Memorial of St. Agnes
Scripture:
1 Corinthians 1:26-31
Matthew 13:44-46
Reflection:
The story connected to St. Agnes is a Christian update of the classical confrontation of David and Goliath, and it comes down to what each of them saw each of them saw as they approached one another in an epic confrontation. Goliath, a giant of a man, saw a relatively puny opponent approaching him, and despised him as an inferior. David, a ruddy youth, paid little attention to the size of the warrior in his line of vision, as he searched the desert floor trying to catch sight of just the right-sized stone for his slingshot. Both found what they were looking for, but David’s eyesight paid off more handsomely.
St. Agnes had David’s kind of eyesight. She saw an opportunity for God to stand at her side and not cower before the menacing Roman executioner in the line of her vision. The soldier, for his part, pitied the frail girl he saw before her as he prepared to dispatch her quickly with his sword. It could well be that Agnes and the soldier both enjoyed excellent eyesight, but they focused their vision on different objects: Agnes saw strength, the soldier saw weakness. Agnes had better eyesight.
She was like the real estate mogul in Matthew’s gospel story today, who saw a piece of land that seemed promising to him. So he explored the plot, and saw, to his delight, that his realty instincts were on target, for he found a treasure buried there, prodding him to sell all his assets to buy that field. The property he saw fulfilled his professional hunch that his lucky day had come. His property instincts served him in the same way as the merchant Jesus spoke about on this same occasion, who explored the bazaar and found what he saw and judged to be "a pearl of great price", motivating him to do the same thing as the other, selling all he had to purchase it. Both of these men had great instincts, leading them to trust what they saw.
So, it’s a question of eyesight: what does one see? The policeman sitting in his squad car in Ferguson, Missouri, saw a hulking giant of a man approaching him, and he didn’t like what he saw.
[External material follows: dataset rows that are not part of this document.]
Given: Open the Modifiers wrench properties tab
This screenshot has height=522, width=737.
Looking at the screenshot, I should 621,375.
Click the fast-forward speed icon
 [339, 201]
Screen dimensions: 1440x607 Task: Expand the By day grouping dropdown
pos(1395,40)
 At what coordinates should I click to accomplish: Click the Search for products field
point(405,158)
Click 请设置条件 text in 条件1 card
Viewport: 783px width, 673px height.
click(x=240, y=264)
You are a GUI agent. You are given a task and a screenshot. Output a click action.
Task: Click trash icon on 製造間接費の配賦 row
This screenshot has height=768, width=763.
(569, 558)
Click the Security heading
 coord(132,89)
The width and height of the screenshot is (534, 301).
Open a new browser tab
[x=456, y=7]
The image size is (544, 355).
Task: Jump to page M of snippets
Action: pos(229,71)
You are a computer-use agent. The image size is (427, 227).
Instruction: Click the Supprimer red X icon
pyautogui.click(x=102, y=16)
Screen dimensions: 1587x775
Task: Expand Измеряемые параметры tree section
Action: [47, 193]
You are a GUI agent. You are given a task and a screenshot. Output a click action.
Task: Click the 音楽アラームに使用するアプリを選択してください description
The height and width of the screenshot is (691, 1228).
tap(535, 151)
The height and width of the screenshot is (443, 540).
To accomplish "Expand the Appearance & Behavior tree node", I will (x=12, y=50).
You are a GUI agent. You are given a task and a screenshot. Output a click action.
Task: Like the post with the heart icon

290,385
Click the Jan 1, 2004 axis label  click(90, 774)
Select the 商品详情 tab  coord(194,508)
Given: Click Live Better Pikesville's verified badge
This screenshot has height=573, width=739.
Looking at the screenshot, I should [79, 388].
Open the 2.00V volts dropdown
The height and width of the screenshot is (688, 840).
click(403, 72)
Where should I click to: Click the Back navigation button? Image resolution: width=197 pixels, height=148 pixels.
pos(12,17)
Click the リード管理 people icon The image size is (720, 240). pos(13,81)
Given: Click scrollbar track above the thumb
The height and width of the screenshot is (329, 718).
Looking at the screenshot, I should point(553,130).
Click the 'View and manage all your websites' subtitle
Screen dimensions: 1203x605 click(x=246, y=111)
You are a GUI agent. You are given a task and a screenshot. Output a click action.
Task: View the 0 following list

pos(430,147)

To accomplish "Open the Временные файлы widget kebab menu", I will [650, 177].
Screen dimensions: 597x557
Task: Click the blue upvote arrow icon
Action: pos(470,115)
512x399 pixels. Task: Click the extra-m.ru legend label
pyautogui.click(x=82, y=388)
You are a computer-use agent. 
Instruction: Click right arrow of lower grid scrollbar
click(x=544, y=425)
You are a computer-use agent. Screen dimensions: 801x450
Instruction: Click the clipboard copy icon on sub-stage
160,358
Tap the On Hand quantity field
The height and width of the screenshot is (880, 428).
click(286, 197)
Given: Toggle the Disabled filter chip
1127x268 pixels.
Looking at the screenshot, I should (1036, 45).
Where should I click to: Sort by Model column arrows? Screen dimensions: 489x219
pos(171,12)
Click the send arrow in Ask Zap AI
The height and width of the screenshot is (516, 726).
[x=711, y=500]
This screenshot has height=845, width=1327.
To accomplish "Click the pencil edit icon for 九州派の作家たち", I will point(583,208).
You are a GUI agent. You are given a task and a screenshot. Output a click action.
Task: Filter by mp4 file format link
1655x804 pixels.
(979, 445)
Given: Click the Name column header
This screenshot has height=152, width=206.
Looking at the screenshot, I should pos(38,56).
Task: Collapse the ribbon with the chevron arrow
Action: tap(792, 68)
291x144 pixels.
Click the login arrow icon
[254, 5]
The ensuing melee was the consequence of eyesight: was it faulty vision, or was it penetrating and accurate? And the same question presents itself to all of us. What do we see? Is our vision impaired, or is it accurate? What accounts for the vision enjoyed by David, or Agnes, or the land agent, or the merchant? For the latter two (and the police officer??) it was likely instinct as well as vision. For David and Agnes it was the counterpart of physical eyesight: faith.
Their faith in the presence of a loving and caring God, even in extreme circumstances, was like the medicinal drops the oculist places in our eyes, clarifying what had been shadowy or murky, enabling us to see quite clearly what had been blurred before. David saw a promising stone for his slingshot rather than the size of his opponent, just as Agnes saw God present at her side rather than the weapon of the executioner. Both had faith in God, crowding out other sights, no matter how fearful.
So it is on this memorial of St. Agnes that the pope presents bishops the vestment called the pallium to those becoming metropolitan bishops over their region, so named because the pallium is made of sheepskin, from the animal called "agnus" in Latin. The name Agnus derives from that and is invoked at communion time, in the eucharist: "Behold the Lamb of God (Agnus Dei) Who takes away the sins of the world…"). Hopefully, the pallium bestows on the new metropolitan bishops the faith to see, in the discharge of their duties, as clearly as David and Agnes.
Fr. Sebastian MacDonald, C.P. is a member of the Passionist formation community at Catholic Theological Union, Chicago.